Quem olha de fora é facilmente levado a crer que as 24 horas do dia não chegam a Francisco Martins, o mediático chef Kiko, professor do programa Chefs’ Academy, que é também o dono de dois restaurantes de renome na capital: O Talho e A Cevicheria. Mas desengane-se quem pensa que o jovem chef possa ser um workaholic, pois para Kiko Martins o mais importante na vida é o tempo que dedica à família e aos amigos. Ainda na véspera do nosso encontro, o chef e a mulher, Maria Bravo, tinham dado um romântico passeio noturno pelo Jardim da Estrela. “Tento sempre não perder a disponibilidade mental e afetiva para que continuemos apaixonados um pelo outro”, assume o chef, o mais novo de oito irmãos, que viveu no Rio de Janeiro até aos 11 anos e cuja curiosidade pelas causas sociais foi a principal impulsionadora para chegar onde chegou.
– Logo no primeiro ano de casados resolveram viver uma experiência de voluntariado em Moçambique, não foi?
Maria Bravo – A verdade é que ainda antes de sermos casados já tínhamos falado sobre esse desejo comum. Acabámos por estar um ano ao serviço dos Leigos para o Desenvolvimento.
– E foi ainda em Moçambique que surgiu o projeto Comer o Mundo, que resultou num livro...
Kiko Martins – Sim, esse foi, talvez, o segundo projeto mais importante da nossa vida enquanto casal. O primeiro foi o ano de voluntariado em Moçambique. Estivemos em 26 casas, de 26 famílias, em 26 países diferentes, durante 14 meses. Tão depressa nos sentávamos à mesa com uma família síria como já estávamos a comer com uma família no Japão. Foi uma experiência muito enriquecedora!
– Como reagiram os vossos anfitriões?
Kiko Martins – Com alguma suspeita inicial, misturada com a vontade de mostrarem os seus costumes. E muita curiosidade sobre quem nós éramos...
– Houve alguma situação mais inusitada que vos tenha marcado?

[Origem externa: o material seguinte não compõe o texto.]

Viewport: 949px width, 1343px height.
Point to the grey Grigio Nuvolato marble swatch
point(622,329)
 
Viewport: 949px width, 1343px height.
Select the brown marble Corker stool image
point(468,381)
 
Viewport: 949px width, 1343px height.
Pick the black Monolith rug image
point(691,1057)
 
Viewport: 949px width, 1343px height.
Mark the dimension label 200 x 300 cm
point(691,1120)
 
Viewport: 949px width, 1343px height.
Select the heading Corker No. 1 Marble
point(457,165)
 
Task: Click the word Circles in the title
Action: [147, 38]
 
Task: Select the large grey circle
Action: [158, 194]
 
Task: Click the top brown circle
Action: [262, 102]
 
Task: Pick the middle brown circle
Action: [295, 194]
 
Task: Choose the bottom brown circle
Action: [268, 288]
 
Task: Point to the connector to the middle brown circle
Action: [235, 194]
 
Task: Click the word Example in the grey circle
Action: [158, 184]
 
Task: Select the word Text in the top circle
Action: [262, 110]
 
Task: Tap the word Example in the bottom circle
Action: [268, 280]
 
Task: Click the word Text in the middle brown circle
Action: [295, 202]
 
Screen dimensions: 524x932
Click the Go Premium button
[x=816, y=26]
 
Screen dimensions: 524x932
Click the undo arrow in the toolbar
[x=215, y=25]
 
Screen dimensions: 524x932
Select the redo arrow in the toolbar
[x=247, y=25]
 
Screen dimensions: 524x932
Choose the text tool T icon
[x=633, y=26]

Maria Bravo – Acho que nos marcou a ambos o tempo que passámos com uma família japonesa, pela sua simplicidade. Apesar de terem uma cultura tão distinta da nossa, tínhamos muitos pontos em comum. Ríamo-nos das mesmas coisas, por exemplo! Houve uma sintonia que não esperávamos!

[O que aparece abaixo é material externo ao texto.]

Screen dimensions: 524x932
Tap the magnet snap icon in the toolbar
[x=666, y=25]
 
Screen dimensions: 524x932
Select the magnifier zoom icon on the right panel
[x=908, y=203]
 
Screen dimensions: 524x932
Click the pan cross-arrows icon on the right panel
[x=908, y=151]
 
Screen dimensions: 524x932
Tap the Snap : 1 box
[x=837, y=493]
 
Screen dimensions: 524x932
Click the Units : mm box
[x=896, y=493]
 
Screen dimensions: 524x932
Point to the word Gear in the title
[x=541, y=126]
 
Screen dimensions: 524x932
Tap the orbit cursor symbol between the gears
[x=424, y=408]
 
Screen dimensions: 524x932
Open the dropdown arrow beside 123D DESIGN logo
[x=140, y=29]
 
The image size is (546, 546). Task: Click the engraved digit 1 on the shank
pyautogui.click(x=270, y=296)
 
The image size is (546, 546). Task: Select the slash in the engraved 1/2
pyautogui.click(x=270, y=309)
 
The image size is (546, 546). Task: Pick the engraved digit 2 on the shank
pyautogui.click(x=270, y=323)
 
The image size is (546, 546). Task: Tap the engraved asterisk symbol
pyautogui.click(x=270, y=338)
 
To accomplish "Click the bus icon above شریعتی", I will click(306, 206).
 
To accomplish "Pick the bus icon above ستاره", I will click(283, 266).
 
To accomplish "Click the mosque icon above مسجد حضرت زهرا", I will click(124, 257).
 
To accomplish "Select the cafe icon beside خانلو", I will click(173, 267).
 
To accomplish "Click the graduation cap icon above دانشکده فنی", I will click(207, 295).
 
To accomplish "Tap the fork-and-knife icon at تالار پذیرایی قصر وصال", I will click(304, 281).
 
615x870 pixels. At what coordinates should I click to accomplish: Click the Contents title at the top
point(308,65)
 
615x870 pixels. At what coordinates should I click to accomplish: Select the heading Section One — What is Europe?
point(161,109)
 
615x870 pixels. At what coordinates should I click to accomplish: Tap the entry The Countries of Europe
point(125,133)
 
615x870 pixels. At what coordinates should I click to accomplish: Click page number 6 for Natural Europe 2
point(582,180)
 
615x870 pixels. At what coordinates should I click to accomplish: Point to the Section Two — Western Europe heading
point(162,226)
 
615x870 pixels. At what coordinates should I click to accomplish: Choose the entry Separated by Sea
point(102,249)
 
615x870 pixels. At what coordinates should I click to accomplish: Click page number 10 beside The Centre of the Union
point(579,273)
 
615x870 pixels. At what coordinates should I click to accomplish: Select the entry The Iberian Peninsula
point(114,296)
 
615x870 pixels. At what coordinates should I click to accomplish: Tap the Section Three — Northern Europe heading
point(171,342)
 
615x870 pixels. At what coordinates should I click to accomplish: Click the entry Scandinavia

– De que forma essa experiência vos enriqueceu?
Maria Bravo – Viajar à volta do mundo, só por si, já é uma experiência incrível! É um privilégio enorme. No meu caso, enquanto escritora, foi muito importante o contacto direto com as pessoas, com as diferentes culturas. Abriu-me os horizontes e mostrou-me que temos uma série de ideias pré-concebidas em relação a muita coisa que, afinal, não fazem o menor sentido. Somos todos muito mais parecidos do que aquilo que possamos imaginar. Há muitas coisas que acontecem, porque têm uma razão cultural por detrás e não nos cabe a nós julgar.

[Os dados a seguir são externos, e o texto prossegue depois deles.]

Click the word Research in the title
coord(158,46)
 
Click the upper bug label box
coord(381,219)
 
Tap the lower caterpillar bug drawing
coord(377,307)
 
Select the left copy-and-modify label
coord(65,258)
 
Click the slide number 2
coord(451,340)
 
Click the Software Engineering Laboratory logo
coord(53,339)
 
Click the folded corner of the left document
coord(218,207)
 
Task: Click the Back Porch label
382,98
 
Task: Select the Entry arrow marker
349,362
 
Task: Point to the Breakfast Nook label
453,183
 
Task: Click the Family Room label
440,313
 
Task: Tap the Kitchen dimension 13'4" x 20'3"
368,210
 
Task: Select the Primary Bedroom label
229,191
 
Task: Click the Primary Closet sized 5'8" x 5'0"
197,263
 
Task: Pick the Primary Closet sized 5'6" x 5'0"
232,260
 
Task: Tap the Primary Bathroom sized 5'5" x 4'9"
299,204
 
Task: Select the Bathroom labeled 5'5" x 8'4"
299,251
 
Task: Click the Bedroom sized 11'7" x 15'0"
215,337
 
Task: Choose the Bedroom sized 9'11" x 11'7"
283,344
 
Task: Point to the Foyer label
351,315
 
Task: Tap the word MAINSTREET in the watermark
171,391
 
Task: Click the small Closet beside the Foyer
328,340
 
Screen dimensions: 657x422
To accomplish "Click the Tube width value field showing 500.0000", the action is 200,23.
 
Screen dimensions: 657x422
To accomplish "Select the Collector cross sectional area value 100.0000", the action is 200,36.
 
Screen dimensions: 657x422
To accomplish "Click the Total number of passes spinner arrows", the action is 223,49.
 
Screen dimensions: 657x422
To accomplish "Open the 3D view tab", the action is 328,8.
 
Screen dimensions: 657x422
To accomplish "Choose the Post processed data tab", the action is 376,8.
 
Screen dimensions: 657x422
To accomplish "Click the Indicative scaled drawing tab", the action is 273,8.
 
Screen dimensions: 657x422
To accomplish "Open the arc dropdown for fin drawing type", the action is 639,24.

Kiko Martins – Viajar à volta do mundo é carregar o nosso GPS com mapas que, muitas vezes, não sabemos quando vamos utilizar. Alguns deles vou utilizando na cozinha, porque ganhei mundo, ganhei influências, saberes e sabores diferentes... Em termos pessoais, esta experiência ajudou-me muito a descomplicar a vida! A perceber a sorte que tenho em viver em Portugal, morar em Lisboa. A sentir-me agradecido por tudo o que tenho na minha vida.